If I Must Die, Let it Bring Hope’ – Remembering Professor Refaat Alareer

Refaat Alareer’s daughter was killed by Israel in Gaza. (Design: Palestine Chronicle)

By Nurah Tape – The Palestine Chronicle  

“Sometimes a homeland becomes a tale. We love the story because it is about our homeland and we love our homeland even more because of the story.”

On Day 3 of Israel’s genocidal assault on the Gaza Strip, intellectual and writer Professor Refaat Alareer said in a live interview from the besieged enclave “I’m an academic. Probably the toughest thing I have at home is an Expo marker. But if the Israelis invade … I’m going to use that marker to throw it at the Israeli soldiers, even if that is the last thing that I would be able to do.”

Nearly three months later, on 6 December, 2023, Alareer was killed in an Israeli airstrike on his sister’s home in northern Gaza. The activist’s sister, Asmaa, along with three of her children, and his brother Salah, with his son Mohammed, were among those also killed in the attack.

As a professor, poet and writer, Alareer’s pen was his weapon. And it continues to defend and tell the story of his people.

Iconic Poem

His poem, If I Must Die, written in 2011 and shared on X a month before his death, has become an iconic reminder of the Palestinian struggle for liberation from Israeli occupation and oppression.

“If I must die, you must live, to tell my story, to sell my things, to buy a piece of cloth and some strings…If I must die, let it bring hope, let it be a tale” the actor Brian Cox delivered a passionate rendition of the poem published by the Palestine Festival of Literature.

On December 4, two days before his death, Alareer wrote in a post on X: “I wish I were a freedom fighter so I die fighting back those invading Israeli genocidal maniacs invading my neighborhood and city.”

“The building is shaking,” he added. “The debris and shrapnel are hitting the walls and flying in the streets. Israel has not stopped bombing, shelling, and shooting. Pray for us. Pray for Gaza.”

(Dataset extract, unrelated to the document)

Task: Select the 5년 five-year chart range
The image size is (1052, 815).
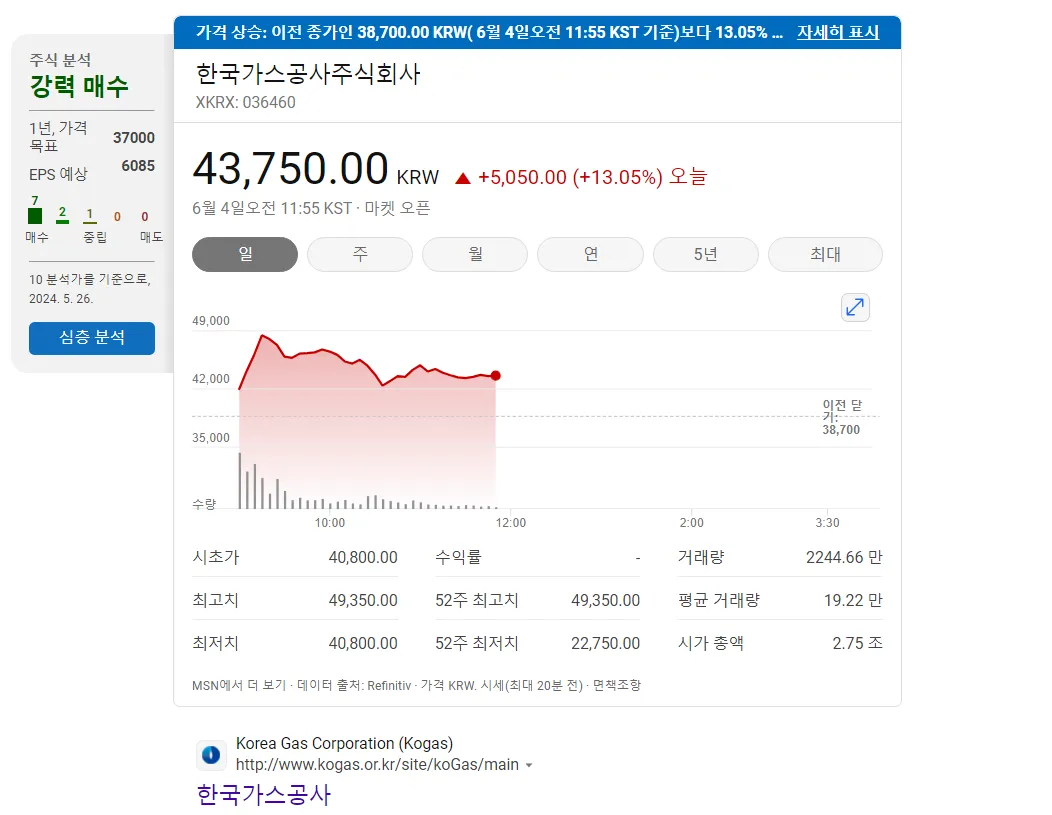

Over a year later, his words echo as the bombing, shelling, and shooting continue unabated.

To date, a total of 44,612 Palestinians have been killed, and 105,834 wounded, according to Gaza’s Ministry of Health.

We Are Not Numbers

As the beloved professor of Literature and Creative Writing at the Islamic University of Gaza and co-founder of the We Are Not Numbers project, Alareer inspired a myriad of young people in the enclave to own their narrative and tell the story of Palestine based on their experiences.

In a TED talk delivered in 2015, Alareer impressed upon preserving oral history and how “stories make us.”

“I realize I am the person I am today because of the stories” told to him by his mother and grandmother, he said, “because my mum was teaching me values, etiquette, to love people, to love my life, to love my country at the same time.”

“Stories are also important in our lives as Palestinians, as people under occupation, as native peoples on this land,  not only because they make us, they shape us,  they make us the people we are but also because they connect us with our past, they connect us with our present, and they prepare us to the future,” shared Alareer.

He said his grandmother “told us stories (about) when she was a kid, when she was a newly married wife who would spend months plowing her land, harvesting the crops, the land that now we don’t own because it was occupied.

“Although the land is physically occupied, it still lives in our memories, still lives in our hearts, because we can easily visualize this.”

‘Tell Us Stories’

Concluding his talk, Alareer encouraged the audience to “beg” their parents and grandparents to “tell us stories” and share them with “our kids.”

“Because if we don’t do that, if the story stops there, we’re betraying ourselves, we’re betraying the story, we’re betraying our parents and grandparents, and we’re betraying our homeland,” he emphasized.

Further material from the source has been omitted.